You have an illegal character in the file name.  "Horse Handler/Tampa.cr2" is the name that shows in LR. The error message coming from OSX has the name listed as  "Horse Handler:Tampa.cr2". You'll need to fix this and any other files that have "/" or ":" in the file name.  
You may not be able to rename these files in LR,  but try there first.  If you have to resort to Finder to rename files, then they will be lost to LR until you re locate the for LR.


----------



## ldunne (Jun 25, 2012)

I think that's it!!! I should know better than to have a "/" in naming!!! Thanks. I will be sure all the files have the same issue. If I have any other files that don't export for another reason, I will get back to you. Otherwise... thanks!!!


----------



## ldunne (Jun 26, 2012)

*New Issue*

I am not sure what happened, but I was looking in my files and not sure what I did, but my library is empty except for catalogs. I was in "Web" mode, and trying to figure out how to find a page I had developed a couple of days ago. All of a sudden, it just seems like my library disappeared!!! Of course I can Import again from Finder, but it could be a rather pesky task to made sure I am importing only what I want imported.

Any thoughts?

Laure


----------



## Mark Sirota (Jun 26, 2012)

Don't import again!

Most likely what happened is that you accidentally opened a new catalog.  Look at "Open Recent" under the File menu and see whether there's another catalog listed there that might include all your missing files.


----------



## ldunne (Jun 26, 2012)

No. The recent catalogs are small ones I haven't opened today, but I think that is what happened... I opened a new catalog by accident.


----------



## ldunne (Jun 27, 2012)

Any other suggestions? I contacted Apple, and we may retrieve the entire Hard Drive (I need to find the disk for my computer!). Still, I don't understand how the entire Library could just disappear with a click to open a new catalog! So frustrating.

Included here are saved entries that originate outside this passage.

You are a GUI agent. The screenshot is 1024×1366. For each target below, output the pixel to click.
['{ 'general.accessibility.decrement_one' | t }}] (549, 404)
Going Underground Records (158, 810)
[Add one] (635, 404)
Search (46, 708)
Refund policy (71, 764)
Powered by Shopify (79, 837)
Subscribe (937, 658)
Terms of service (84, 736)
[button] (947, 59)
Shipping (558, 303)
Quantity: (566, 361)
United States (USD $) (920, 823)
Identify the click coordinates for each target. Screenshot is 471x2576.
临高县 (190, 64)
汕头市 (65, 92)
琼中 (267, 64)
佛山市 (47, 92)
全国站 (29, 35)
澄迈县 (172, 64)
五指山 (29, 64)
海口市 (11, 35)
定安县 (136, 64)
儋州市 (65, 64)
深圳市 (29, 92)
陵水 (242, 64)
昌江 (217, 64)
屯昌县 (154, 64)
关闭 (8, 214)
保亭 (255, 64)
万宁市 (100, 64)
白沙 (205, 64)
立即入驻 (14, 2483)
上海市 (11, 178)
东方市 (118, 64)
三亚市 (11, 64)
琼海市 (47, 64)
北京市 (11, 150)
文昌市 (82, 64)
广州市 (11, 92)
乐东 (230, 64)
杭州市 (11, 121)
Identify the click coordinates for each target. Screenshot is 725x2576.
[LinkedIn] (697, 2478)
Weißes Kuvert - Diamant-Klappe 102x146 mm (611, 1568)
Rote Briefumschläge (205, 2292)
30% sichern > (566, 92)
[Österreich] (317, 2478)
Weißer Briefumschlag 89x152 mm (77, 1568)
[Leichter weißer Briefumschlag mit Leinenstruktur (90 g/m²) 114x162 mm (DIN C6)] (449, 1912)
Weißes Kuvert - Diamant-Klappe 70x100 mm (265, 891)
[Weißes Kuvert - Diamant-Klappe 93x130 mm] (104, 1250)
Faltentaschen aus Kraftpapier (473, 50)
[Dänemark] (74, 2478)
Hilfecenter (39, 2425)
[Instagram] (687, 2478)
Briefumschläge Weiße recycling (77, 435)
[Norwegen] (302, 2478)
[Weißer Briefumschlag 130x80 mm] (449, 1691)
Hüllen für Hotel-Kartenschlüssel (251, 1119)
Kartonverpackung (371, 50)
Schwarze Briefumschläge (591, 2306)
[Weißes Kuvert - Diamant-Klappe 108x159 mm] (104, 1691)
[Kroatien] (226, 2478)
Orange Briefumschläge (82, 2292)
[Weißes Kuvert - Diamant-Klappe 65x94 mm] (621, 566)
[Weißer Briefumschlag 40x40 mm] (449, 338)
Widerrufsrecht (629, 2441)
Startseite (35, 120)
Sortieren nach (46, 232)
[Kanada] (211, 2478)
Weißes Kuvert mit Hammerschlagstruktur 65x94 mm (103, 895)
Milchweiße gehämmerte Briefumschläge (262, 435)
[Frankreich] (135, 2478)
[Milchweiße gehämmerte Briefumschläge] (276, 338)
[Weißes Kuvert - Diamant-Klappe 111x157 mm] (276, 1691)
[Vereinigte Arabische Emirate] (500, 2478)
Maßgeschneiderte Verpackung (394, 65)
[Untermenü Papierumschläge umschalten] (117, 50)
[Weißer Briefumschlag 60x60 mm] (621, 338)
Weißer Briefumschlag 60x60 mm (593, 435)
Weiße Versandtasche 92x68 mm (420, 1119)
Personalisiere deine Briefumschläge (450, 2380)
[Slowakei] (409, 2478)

Why should I NOT import again?

Laure


----------



## Mark Sirota (Jun 27, 2012)

If I'm right, the new catalog doesn't have any referenced files, because it's a new catalog.  The old catalog still has everything in it.

You just need to find the old catalog.  Try using Spotlight to search for .lrcat and see what that turns up.


----------



## ldunne (Jun 27, 2012)

Yes, several catalogs are there. I don't know what they are or if all the folders will be there. The catalogs all look like they have the same name. If a catalog has a photo, will the folder it is in show up too? Also, should I have Lightroom open if I relaunch?

Of course I am worried that things will disappear. I notice in Finder that one of the folders in my picture files is gone. Not a huge deal if I can retrieve all my photos in the All Photographs catalog.


----------



## Mark Sirota (Jun 27, 2012)

To open a catalog, just double-click it. You should check what folders those catalogs are in; if they all have the same name, they are probably backups rather than different catalogs.

Also, it sounds like you may not understand that Lightroom doesn't put your files *in* the catalog. When you import, you're just telling Lightroom that the files exist, but the files themselves exist outside of Lightroom.

If you've deleted them from your disk, then you'll need to retrieve them from your backups. Are you using Time Machine?


----------



## ldunne (Jun 27, 2012)

What do you know. I closed Lightroom, double clicked on the first file, and that was the trick! Thanks. Should I open each file or leave it with the one that opened all my folders?


----------



## ldunne (Jun 27, 2012)

Also, It looks like some photos are missing (with the little ? in the corner) when I open a folder, and some of the photos I have edited are no longer edited.


----------



## ldunne (Jun 27, 2012)

Hi, I had some help this morning about the lost catalogs. I think that has been solved, but now, many of the photos I have edited or changed to B&W are missing, with the ? in the corner. When I click select,  this is what I see. As you can see, the photo is grayed out in the Library. I have the color version, but not the B&W. This is the case in several places. I also wonder if I should be copying a photo before I do the editing?

Just revising this post: Some of those missing photos do come up as B&W versions, but only in Preview or Photoshop. How can I get them back to Lightroom folders?


----------



## ldunne (Jun 28, 2012)

Mark, I posted another thread. I found the catalogs in spotlight, but if I click one catalog and relaunch it into lightroom, I cannot relaugh another catalog. In other words, I can relaunch the latest back-up, but there are files in there that are missing... edited files. There is another catalog that has some "favorites," many of which are missing in the back-up catalog. If I click the favorites catalog to relaunch it, the back-up catalog disappears. But it seems ALL edited photos are missing.

I also do not know what I did that caused all of this in the first place. If you have an idea, let me know so I don't do it again!

Yes, I am using Time Machine.

Thanks!

Laure


----------